▸ **Task instructions**:
Would you please copy only the lines from the line that contains "Habitaciones por noche (709, 292)" to the end of the data below, exactly, leaving every picture out?

▸ **Data records**:
Start of Block
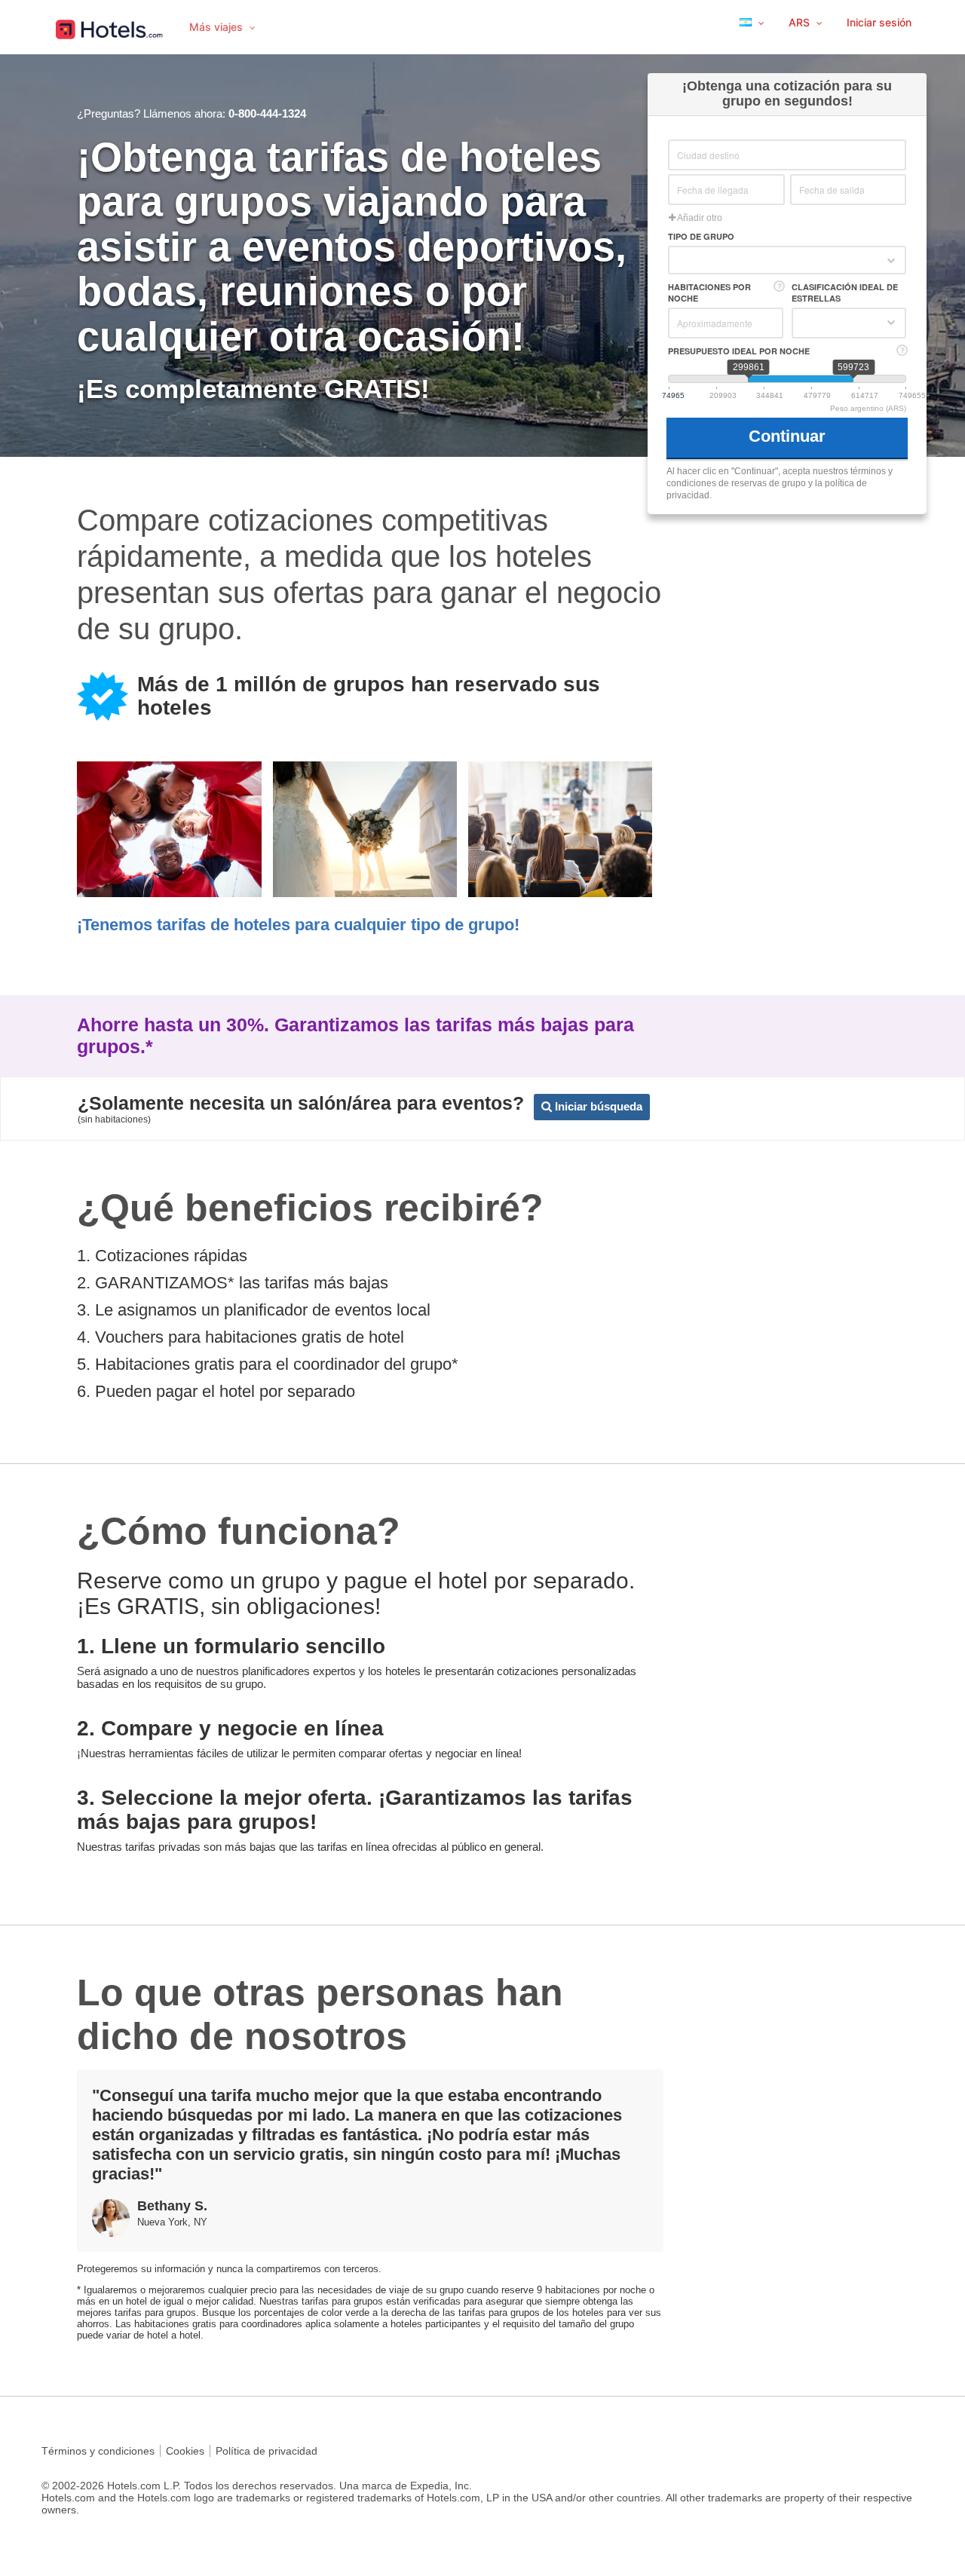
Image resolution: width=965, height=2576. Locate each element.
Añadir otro (699, 218)
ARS (801, 22)
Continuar (789, 436)
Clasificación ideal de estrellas (845, 292)
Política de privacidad (266, 2451)
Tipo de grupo (701, 236)
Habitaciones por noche (709, 292)
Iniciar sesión (879, 22)
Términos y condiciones (98, 2451)
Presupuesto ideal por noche (739, 351)
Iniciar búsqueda (597, 1106)
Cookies (185, 2451)
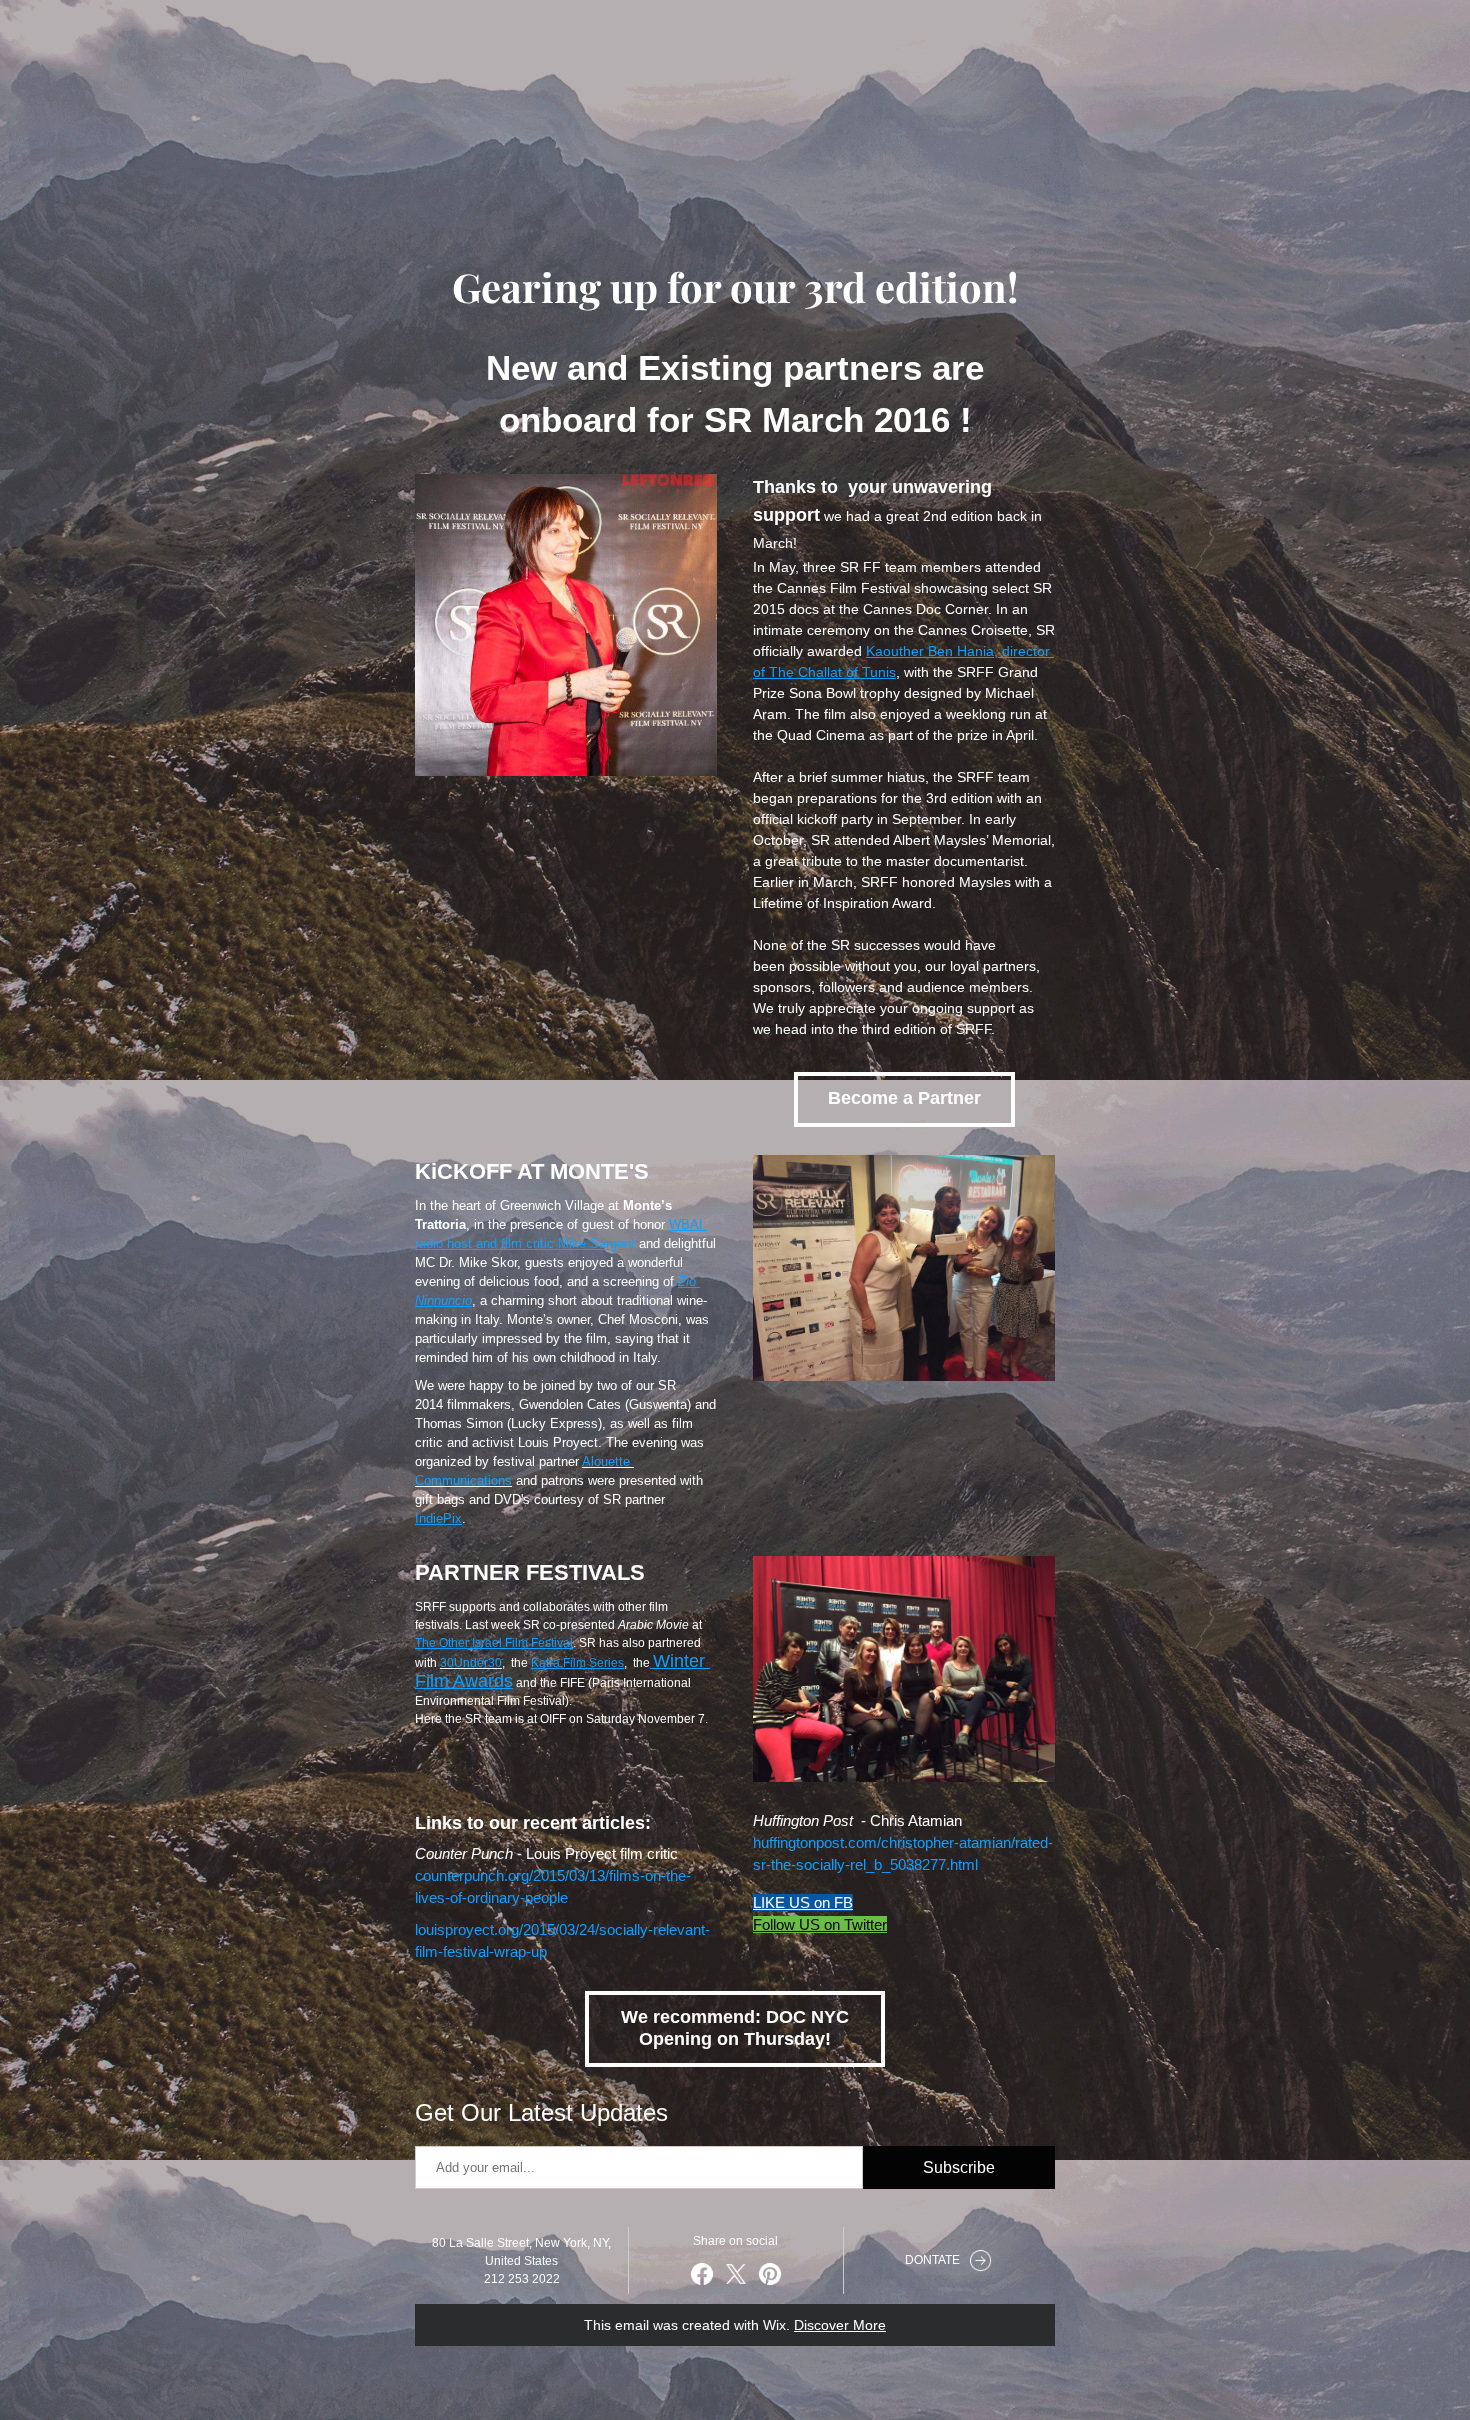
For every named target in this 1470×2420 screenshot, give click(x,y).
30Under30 (471, 1663)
End of Block
▸ **Response to this task**:
Habitaciones por noche (709, 292)
Iniciar sesión (879, 22)
Términos y condiciones (98, 2451)
Presupuesto ideal por noche (739, 351)
Iniciar búsqueda (597, 1106)
Cookies (185, 2451)
For every named target in this 1470×2420 screenshot, give click(x,y).
30Under30 (471, 1663)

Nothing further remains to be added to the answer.